Description
Goal
The goal of this assignment is the learn more about structs in C and how they are implemented
by the compiler. To begin you will convert a small Java program to C using structs. Then, you’ll
switch to the considering the translation from C to machine-code, in two steps. There is a new
snippet to get you started. Then there is a small C program to convert to assembly.
Structs in C
Download the file www.ugrad.cs.ubc.ca/~cs213/cur/Assignments/a3/code.zip. It contains the
following files that you will use for Part I of the assignment plus another file that will be
described in Part II.
For Part I the files are:
• BinaryTree.{java,c}
• S4-instance-var.{c,java,s}
Converting Java to C
The file BinaryTree.java contains a Java program that implements a simple, ordered, binary tree.
Examine this code. Compile and run it from the Unix command line (or in your IDE such as
Eclipse) :
javac BinaryTree.java
java BinaryTree
The file BinaryTree.c is a skeleton of a C program that is meant to do the same thing. Using the
Java program as your guide, implement the C program. The translation is pretty much line for
line, translating Java’s classes/objects to C’s structs.
Note that since C is not object oriented, C procedures are not invoked on an object (or a struct).

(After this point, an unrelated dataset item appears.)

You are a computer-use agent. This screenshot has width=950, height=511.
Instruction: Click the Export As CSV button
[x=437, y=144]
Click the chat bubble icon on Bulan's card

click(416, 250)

And so, you will see that Java instance methods when converted to C have an extra argument: a
pointer to the object on which the method is invoked in the Java version (i.e., what would be
“this” in Java).
Of course, C also doesn’t have “new”, for this you must use “malloc”. It doesn’t have “null”,
for this you can use “NULL” or “0”. Finally, C doesn’t have “System.out.printf”, use
“printf” instead.
Compile and test your implementation of BinaryTree.c on the command line:
gcc -o BinaryTree BinaryTree.c
./BinaryTree
It is sufficient to show that your C program produces the same output as the Java program.
Snippet S4-instance-var
There is one snippet for this week. As you did last week, load this snippet into the SM213 and
single step through its execution. Turn on animation and run it slowly. Slow the animation by
hitting the “slower” button. Hit the “pause” button when you want to take a longer look.
Carefully summarize what you observe.
• S4-instance-var
Convert C to Assembly Code
Now, combine your understanding of snippets S1, S2 and S4 to answer the following questions
about this piece of C code.
struct S {
int x[2];
int* y;
struct S* z;
};
int i;
int v;
struct S s;
void foo () {
v = s.x[i];
v = s.y[i];
v = s.z->x[i];
}
1. Implement this code in SM213 assembly, by following these steps:
a. Create a new SM213 assembly code file called a3.s with three sections, each with its
own .pos: one for code, one for the static data, and one for the “heap”. Something like
this:
.pos 0x1000
code:
.pos 0x2000
static:
.pos 0x3000
heap:
b. Using labels and .long directives allocate the variables i, v, and s in the static data
section. Something like this (the ellipsis indicates more lines like the previous one) :
.pos 0x2000
static:
i: .long 0
v: .long 0
s: .long 0
.long 0
…
c. Implement the three statements of the procedure foo (not any other part of the
procedure) in SM213 assembly in the code section of your file. Comment every line
carefully.
d. Initialize the variable s.y to store a pointer to the beginning of the “heap”section, as if
the program had called “malloc” to allocate an array of 3 integers. What you are doing
here is modelling some of the dynamic calculation of the program (the malloc and
initialization of s.y) so that you can test the code you have written. Something like
this:
.pos 0x3000
heap0: .long 0
.long 0
.long 0
e. Initialize the variable s.z to store a pointer to the next available part of the “heap”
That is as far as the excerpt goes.